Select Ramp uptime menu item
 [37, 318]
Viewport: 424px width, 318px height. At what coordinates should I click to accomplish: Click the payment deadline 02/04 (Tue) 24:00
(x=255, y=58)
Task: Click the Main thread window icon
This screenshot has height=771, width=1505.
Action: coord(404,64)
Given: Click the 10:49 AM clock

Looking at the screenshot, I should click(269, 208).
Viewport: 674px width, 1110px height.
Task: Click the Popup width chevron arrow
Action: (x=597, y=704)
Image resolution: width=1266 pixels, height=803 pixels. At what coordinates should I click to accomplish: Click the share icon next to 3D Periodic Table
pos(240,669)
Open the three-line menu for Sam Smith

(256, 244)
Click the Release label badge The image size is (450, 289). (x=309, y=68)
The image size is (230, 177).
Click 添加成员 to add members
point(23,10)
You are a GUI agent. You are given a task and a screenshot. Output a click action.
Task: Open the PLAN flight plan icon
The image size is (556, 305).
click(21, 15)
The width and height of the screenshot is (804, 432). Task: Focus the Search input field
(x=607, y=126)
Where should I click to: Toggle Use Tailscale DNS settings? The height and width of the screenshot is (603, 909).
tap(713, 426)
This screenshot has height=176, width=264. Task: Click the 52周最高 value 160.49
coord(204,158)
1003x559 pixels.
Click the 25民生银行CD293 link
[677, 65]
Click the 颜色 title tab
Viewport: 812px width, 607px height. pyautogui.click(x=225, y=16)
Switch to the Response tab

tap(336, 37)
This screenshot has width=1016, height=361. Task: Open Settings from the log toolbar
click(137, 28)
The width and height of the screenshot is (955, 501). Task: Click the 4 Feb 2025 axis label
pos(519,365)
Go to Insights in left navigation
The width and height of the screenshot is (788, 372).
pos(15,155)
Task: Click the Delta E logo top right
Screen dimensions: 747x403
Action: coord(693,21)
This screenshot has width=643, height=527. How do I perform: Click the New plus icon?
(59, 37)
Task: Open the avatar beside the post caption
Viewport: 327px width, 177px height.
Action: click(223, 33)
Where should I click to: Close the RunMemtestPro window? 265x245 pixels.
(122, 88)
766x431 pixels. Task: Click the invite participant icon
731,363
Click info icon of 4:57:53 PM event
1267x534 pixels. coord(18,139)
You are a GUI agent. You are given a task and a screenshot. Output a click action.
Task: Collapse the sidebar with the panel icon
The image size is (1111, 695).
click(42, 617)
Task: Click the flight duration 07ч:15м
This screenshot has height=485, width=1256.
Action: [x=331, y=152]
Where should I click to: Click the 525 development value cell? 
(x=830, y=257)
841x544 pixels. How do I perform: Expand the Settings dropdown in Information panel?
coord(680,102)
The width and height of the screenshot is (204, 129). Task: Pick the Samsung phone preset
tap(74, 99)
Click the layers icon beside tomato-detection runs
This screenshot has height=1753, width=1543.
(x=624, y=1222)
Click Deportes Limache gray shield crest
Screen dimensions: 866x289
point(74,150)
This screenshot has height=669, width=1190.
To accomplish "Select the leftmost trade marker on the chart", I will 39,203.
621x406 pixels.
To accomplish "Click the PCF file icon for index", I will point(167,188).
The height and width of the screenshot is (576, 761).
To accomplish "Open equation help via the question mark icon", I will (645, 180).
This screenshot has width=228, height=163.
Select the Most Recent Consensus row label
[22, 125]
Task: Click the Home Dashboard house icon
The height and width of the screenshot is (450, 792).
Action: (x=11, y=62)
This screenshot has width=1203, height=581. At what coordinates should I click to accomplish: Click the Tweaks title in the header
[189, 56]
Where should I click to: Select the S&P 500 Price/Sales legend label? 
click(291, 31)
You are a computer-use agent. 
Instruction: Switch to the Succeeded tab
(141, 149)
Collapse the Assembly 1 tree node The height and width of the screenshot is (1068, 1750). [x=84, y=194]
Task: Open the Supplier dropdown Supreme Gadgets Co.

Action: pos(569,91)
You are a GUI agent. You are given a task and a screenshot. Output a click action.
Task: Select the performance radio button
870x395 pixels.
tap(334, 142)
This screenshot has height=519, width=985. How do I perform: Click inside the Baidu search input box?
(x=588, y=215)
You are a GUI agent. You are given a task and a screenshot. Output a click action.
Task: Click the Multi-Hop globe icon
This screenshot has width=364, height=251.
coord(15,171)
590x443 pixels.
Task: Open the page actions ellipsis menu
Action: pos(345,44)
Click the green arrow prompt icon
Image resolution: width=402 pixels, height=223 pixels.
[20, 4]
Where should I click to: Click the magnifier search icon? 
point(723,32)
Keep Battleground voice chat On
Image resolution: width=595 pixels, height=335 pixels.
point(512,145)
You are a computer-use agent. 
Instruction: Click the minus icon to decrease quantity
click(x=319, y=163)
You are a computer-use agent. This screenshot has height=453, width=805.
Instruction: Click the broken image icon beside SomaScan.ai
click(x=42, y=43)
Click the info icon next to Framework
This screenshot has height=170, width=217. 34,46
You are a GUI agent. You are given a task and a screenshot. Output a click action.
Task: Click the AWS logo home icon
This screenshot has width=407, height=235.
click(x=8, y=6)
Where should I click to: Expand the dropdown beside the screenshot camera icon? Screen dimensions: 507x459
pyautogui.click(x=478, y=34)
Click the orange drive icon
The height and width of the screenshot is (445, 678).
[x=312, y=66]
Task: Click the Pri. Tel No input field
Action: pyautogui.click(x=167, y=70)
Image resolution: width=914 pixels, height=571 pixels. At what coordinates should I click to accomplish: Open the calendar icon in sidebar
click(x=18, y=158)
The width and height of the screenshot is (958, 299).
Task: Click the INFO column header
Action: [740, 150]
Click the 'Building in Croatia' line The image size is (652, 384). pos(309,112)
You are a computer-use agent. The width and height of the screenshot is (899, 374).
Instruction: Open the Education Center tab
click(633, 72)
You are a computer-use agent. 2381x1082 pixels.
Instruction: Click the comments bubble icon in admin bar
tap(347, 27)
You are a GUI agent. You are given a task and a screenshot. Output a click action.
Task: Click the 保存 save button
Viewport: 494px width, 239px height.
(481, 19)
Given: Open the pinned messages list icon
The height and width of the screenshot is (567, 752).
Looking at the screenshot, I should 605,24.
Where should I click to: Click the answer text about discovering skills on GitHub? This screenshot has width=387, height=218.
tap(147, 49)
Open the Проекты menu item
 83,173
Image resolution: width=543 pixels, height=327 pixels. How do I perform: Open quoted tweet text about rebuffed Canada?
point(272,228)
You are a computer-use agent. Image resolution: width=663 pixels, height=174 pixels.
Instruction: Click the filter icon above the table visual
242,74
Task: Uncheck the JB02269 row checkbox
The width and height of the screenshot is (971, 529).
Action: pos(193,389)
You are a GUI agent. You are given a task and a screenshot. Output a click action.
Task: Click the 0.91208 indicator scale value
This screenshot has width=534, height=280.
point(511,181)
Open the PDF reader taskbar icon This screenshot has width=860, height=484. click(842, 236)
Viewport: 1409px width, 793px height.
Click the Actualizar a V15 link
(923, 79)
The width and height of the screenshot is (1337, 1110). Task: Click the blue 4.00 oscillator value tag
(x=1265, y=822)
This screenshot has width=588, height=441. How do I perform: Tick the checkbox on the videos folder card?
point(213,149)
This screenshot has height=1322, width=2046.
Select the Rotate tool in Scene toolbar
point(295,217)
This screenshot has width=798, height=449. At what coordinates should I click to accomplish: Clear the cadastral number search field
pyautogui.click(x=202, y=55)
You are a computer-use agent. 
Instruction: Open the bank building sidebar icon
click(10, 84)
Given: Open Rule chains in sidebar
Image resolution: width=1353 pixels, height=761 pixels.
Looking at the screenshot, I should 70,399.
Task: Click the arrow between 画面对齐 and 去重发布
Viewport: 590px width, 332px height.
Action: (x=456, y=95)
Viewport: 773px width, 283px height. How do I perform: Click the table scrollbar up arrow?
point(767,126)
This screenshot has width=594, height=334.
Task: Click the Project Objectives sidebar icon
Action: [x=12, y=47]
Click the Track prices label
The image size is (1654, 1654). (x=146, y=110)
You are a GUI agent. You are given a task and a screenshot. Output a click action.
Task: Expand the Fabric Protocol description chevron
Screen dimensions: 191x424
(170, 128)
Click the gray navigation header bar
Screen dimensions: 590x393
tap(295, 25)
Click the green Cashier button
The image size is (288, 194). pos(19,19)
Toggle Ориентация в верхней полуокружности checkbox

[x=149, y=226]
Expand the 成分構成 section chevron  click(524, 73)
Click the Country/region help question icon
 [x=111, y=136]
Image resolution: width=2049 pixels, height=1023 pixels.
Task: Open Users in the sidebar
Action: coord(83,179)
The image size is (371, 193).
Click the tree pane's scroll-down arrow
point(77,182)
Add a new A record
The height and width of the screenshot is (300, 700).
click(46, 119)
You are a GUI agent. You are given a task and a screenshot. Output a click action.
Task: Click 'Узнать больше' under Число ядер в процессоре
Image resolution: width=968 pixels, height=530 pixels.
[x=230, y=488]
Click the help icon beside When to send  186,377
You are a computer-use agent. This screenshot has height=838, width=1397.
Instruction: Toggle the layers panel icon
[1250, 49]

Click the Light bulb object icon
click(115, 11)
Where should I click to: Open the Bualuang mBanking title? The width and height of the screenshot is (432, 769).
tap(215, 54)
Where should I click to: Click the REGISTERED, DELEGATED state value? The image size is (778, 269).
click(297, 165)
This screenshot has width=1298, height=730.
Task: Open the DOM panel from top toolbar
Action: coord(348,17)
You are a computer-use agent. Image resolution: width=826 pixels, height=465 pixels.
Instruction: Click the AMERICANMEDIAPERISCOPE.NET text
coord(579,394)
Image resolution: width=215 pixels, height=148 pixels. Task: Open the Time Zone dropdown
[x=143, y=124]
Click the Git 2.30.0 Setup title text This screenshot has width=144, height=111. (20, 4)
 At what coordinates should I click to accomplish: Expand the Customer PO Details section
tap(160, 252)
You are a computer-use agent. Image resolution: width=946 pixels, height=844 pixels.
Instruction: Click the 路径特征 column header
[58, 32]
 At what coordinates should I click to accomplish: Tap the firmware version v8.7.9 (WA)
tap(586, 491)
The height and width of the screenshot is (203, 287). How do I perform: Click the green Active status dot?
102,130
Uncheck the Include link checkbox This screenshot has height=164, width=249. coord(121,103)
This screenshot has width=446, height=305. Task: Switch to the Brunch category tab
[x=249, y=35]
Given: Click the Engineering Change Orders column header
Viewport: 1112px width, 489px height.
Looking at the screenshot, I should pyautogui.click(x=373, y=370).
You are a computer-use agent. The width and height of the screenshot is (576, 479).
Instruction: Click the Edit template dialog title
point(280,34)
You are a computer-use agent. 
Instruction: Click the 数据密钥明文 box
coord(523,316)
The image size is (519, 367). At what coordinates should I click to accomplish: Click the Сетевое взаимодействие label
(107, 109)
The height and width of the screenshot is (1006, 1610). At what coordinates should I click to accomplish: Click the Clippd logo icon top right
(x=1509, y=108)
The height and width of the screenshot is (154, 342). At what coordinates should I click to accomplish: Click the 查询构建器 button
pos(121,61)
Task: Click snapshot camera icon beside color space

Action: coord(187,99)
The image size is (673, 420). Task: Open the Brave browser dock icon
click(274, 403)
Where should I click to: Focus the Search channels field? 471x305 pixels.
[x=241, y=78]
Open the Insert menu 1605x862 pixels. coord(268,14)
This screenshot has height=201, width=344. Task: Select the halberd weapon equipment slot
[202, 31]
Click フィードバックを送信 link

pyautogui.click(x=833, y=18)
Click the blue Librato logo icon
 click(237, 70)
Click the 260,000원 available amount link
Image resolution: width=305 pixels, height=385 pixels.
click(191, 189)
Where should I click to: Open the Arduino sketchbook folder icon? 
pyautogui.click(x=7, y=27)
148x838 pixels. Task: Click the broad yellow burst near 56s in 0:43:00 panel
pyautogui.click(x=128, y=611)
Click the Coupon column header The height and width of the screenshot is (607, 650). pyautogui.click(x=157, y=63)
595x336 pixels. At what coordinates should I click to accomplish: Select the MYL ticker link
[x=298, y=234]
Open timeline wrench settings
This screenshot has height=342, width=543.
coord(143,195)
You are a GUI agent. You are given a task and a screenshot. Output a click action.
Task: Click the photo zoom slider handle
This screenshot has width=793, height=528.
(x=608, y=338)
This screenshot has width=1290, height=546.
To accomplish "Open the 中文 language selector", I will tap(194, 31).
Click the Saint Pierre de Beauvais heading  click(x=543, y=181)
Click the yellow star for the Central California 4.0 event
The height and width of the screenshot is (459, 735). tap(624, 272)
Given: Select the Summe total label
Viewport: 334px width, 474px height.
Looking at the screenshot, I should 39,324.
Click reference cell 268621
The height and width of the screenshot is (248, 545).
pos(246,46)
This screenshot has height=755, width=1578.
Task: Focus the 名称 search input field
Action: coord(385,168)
■ ■ ■ ■ ■
Exercise aim: Please repeat the material from its first line through the line containing "Action: (x=597, y=704)", inclusive, with nothing altered.

Reply to the exercise:
Select Ramp uptime menu item
 [37, 318]
Viewport: 424px width, 318px height. At what coordinates should I click to accomplish: Click the payment deadline 02/04 (Tue) 24:00
(x=255, y=58)
Task: Click the Main thread window icon
This screenshot has height=771, width=1505.
Action: coord(404,64)
Given: Click the 10:49 AM clock

Looking at the screenshot, I should click(269, 208).
Viewport: 674px width, 1110px height.
Task: Click the Popup width chevron arrow
Action: (x=597, y=704)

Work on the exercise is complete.